Records from a collection
▬▬▬▬▬▬
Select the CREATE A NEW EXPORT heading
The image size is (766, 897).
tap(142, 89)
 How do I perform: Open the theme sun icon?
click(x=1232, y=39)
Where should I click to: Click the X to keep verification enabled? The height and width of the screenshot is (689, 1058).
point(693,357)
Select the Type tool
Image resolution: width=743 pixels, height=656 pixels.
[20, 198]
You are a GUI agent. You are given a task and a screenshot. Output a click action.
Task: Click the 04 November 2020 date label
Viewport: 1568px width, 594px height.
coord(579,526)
▬▬▬▬▬▬
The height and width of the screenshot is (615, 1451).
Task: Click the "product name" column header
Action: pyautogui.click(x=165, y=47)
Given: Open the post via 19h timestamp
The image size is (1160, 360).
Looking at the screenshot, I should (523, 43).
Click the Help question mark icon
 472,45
▬▬▬▬▬▬
GOAL OF THE EXERCISE: Report each line of the listing that contains the string "icon", treating uppercase and lowercase as different.

ANSWER TO THE EXERCISE:
 How do I perform: Open the theme sun icon?
Click the Help question mark icon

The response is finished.